Ho scelto questo tema per due ordini di motivi. Anzitutto, perché, sebbene non ce ne accorgiamo, è tramite la Parola (maiuscolo per indicare la Parola come comunicazione di contenuto conoscitivo e non solo un singolo vocabolo) come strumento conoscitivo che abbiamo appreso la più parte delle nostre nozioni. Conosciamo il nostro nome, chi siano i nostri genitori, la nostra data di nascita e tanti particolari circa la nostra infanzia, perché ci sono stati raccontati. Deriva da una comunicazione verbale la stessa presunzione della nostra identità, che non è affatto un dato scontato e che ci deriva da quanto altri ci hanno raccontato (non hanno percezione della propria identità i bambini piccoli, cui non è ancora stato insegnato). A scuola, dai giornali, all'università, tramite libri o televisione o computer abbiamo incamerato milioni di nozioni, senza verificarle di prima mano. Non mettiamo in dubbio la geografia e la storia, per esempio, sebbene queste si basino su quanto altri ci dicono esistere o essere esistito in luoghi o tempi che sfuggono alla nostra indagine diretta. La scienza procede ormai attraverso gruppi di ricerca in cui ogni ricercatore si occupa di una fase e si basa per il resto su quanto riferito dai suoi colleghi, magari tramite grafici o statistiche, ma comunque senza verificarlo di prima mano. Sul piano della vita quotidiana, poi, la posizione scettica di chi volesse semplicemente non fidarsi di quanto gli viene detto, porta a un'assoluta paralisi. Provate a immaginare se doveste verificare ogni informazione, dall'ora che appare sulla sveglia quando vi svegliate al nome della via scritto sulla targa di marmo, alla destinazione dell'autobus... Troppe informazioni che non faremmo mai a tempo a verificare o che, anche volendo, non potremmo verificare (si pensi all'onomastica, per cui sembra difficile poter risalire a un momento fondante indipendente da quanto viene detto o riferito).In breve, per esprimere in modo chiaro la mia posizione, secondo me la Parola (intesa come ciò che apprendiamo perché ci viene detto o letto) è alla base del nostro patrimonio conoscitivo. Vedremo che alcune scuole filosofiche indiane e occidentali tentano di contestare quest'assunto e ci tengo a mettere in chiaro la mia posizione di modo da non influenzarvi in modo sottile e impercettibile.

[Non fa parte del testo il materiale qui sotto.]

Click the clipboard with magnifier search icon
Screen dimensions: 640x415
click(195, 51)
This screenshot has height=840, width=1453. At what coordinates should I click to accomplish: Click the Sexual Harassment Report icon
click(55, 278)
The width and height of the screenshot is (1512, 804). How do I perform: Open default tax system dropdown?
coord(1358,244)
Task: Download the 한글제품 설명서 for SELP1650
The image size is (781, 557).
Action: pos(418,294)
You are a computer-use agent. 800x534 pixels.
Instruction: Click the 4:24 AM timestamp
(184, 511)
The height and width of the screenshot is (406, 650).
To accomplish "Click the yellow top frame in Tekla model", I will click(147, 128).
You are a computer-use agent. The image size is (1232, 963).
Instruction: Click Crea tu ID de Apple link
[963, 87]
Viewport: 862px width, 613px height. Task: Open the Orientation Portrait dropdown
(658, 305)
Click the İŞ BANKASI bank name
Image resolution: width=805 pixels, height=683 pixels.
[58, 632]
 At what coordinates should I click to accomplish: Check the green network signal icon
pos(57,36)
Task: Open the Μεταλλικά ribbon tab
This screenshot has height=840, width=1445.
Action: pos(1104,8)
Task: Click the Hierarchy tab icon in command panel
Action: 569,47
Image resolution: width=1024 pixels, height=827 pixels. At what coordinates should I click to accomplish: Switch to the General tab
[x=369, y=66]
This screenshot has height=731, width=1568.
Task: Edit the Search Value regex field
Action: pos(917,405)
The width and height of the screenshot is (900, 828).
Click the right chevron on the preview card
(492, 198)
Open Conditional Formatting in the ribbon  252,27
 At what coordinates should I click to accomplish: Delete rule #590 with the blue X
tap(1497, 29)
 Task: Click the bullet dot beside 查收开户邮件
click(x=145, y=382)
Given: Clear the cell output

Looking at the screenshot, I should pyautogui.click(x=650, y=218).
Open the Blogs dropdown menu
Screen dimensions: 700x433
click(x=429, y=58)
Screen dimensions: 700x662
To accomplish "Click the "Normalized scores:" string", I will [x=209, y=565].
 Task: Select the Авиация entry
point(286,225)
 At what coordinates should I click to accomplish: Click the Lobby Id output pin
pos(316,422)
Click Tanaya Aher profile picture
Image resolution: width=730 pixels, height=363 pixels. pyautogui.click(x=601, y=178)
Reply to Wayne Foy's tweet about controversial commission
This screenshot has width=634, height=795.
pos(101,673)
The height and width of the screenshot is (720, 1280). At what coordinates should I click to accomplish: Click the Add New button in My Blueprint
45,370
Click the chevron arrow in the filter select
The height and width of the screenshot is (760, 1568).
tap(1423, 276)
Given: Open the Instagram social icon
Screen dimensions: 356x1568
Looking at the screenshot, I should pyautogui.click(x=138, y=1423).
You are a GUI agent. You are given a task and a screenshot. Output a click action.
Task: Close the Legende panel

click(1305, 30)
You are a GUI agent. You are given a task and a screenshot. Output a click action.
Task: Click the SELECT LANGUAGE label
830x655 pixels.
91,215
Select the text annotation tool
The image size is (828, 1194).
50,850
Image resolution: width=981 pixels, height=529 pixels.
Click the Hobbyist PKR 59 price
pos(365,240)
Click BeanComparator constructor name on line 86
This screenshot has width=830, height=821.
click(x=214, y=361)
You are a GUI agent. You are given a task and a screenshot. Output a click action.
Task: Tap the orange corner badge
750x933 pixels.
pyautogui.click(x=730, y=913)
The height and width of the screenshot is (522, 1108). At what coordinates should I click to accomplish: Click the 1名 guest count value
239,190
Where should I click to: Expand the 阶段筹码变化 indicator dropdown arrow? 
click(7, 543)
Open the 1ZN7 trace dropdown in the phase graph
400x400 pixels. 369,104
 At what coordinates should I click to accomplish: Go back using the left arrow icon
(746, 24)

Ma la Parola non è solo importante quanto alla mole di informazioni ottenute per suo tramite (lo squilibrio fra quanto conosciamo perché ci viene detto e quanto acquisiamo direttamente,tramite percezione o inferenza è clamoroso).
Essa è anche fondamentale, in senso proprio. In Occidente siamo abituati a pensare che al fondamento della nostra conoscenza possa essere la conoscenza di prima mano, ottenuta tramite percezione sensibile. Ma questa è limitata nello spazio e nel tempo. Inoltre, essa è spesso condizionata dalla Parola. Proviamo a immaginare di camminare in un bosco. Se conosciamo gli alberi, siamo in grado di vedere che vi sono querce, faggi e noci. Se invece nessuno ce lo ha mai detto, vedremo semplicemente degli "alberi". Non si tratta solo di non conoscerne il nome. Se nessuno ci ha reso attenti alle particolari forme delle foglie, per esempio, noi semplicemente non siamo in grado di distinguerle e percepirle.
Questo sull'importanza della Parola in genere, per quanto riguarda il corso di religioni e filosofie dell'India in particolare, poi, aggiungo che la Parola è stata presa in considerazione da tutte le scuole filosofiche indiane. Alcune l'hanno avversata strenuamente, magari sostenendo una posizione scettica, ma tutte si sono dovute confrontare con questa. Perciò, la Parola è stata oggetto di analisi e riflessioni costanti. Al contrario, in Occidente indagini riguardanti la Parola esistono ma restano piuttosto slegate (si parla di principio di autorità, di validità della storia, di testimonianza, di Testi Sacri...). Quindi, la Parola offre un'occasione interessante per osservare come si sviluppino polemiche e discussioni all'interno delle scuole filosofiche e religiose indiane. E allo stesso tempo essa costituisce un ambito in cui la filosofia indiana può offrire alla filosofia occidentale strumenti di analisi più elaborati e raffinati. Mentre di solito la filosofia indiana ha offerto a quella occidentale spunti e soluzioni a problemi particolari, prendendone viceversa in prestito intere categorie, in questo caso si tratterebbe di valutare l'esperimento di trasferire alla filosofia occidentale un paradigma di riferimento di quella indiana.